「追い出し部屋」対「レイオフ制度」

 所謂「追い出し部屋」の存在が報道され、日本企業による「日本型雇用調整」の問題が注目を集めている(朝日新聞2013年1月28日記事など)。「追い出し部屋」というのは、企業内で発生した雇用余剰の調整のため、リストラ策の一環としての人件費削減のために行なわれる人員削減の手法で、「希望退職」に応じない(高賃金)社員を「マーケット開拓室」とか「キャリア開拓グループ」に異動させ、達成不能なノルマを課したり、転職先を自分で探させたりすることによって、「希望退職」へと社員を追い込むものである。

 企業が経営難に陥り、人員削減が不可避な時、若い人や腕や技術に自信のある人は自分から辞めていく。「希望退職」が募集されれば尚更である。「会社のために」と思って辞める人もいれば、「こんな企業に自分の未来を託したくない」と考える人もいるだろう。中には企業側が「将来の経営幹部」と考えていたような人材も去っていくことがあるという。

 問題になるのは、グローバリゼーションの急速な進展やIT化に乗り遅れた中高年社員である。日本でも転職が増えて来てはいるが、よほど腕に技術があるか高度なノウハウを身に付けていない限り、給与は大きく下がるのが現状である。日本型賃金構造の中で高賃金を受け取る存在である中高年社員は、子供の教育費や住宅ローンの問題を抱えていて、そう簡単に「給与が下がっても」と言って転職できない。

 労働経済学者たちの「内部労働市場論」や「知的熟練論」によれば、中高年のベテラン社員は、「firm-specific skills : 企業特殊的熟練」を身に付けた「企業の宝」「競争力の源泉」の筈であるが、日本企業のプラクティスではいとも簡単に雇用調整の対象になる。
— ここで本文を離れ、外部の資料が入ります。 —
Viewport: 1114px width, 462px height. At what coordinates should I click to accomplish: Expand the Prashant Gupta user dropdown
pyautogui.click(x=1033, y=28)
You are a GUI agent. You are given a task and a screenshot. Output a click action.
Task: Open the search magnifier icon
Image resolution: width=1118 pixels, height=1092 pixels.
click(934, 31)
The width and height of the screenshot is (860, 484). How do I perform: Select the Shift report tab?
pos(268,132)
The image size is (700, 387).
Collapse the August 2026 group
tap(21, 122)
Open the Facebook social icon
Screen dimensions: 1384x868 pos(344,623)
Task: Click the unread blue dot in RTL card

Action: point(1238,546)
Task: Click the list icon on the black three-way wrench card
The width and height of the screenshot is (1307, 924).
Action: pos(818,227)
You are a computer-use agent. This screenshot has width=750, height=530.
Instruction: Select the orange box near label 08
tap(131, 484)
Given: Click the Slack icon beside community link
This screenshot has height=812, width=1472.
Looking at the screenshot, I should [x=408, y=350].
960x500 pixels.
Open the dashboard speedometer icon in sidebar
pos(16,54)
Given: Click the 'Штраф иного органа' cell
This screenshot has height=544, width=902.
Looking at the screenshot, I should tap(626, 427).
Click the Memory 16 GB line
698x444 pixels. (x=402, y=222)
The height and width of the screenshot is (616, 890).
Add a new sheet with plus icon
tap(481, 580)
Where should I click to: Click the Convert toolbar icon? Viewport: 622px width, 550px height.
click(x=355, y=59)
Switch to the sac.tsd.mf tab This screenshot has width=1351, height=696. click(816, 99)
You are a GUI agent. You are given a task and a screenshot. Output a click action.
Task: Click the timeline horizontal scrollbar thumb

「内部労働市場論」「知的熟練論」者達からは一言あって然るべきだが、何故か「黙して語らず」なのは不思議なことである。

 日本の経営者もともすれば、米国企業のレイオフ政策を血も涙もないように受け止めたり、海外子会社の社員向けのspeechで「我が社は従業員を大切にします、従業員に優しい会社です」といった類のことを言うが、経営難に陥ってリストラ策の策定の段になるとあっという間にレイオフ策を採ったり、会社ごと売り飛ばしたりして「従業員に優しくない」意思決定をするのである。

 そもそも「レイオフ制度」とは、米国企業が景気停滞などで操業度を落とすとき、労働協約に基づいて労働者を休ませるものであり、その代わり次に操業度を上げるときにはレイオフ対象者から優先的に再雇用する義務を負う仕組みであって、これを以って「米国企業はヒトに優しくない」と断言する根拠としては薄弱である。この問題には歴史的・社会的経緯が深く絡んでおり、日本企業と米国企業のどちらかの経営がヒトに優しくて、どちらかが血も涙もないという単純なものではないのは明らかであろう。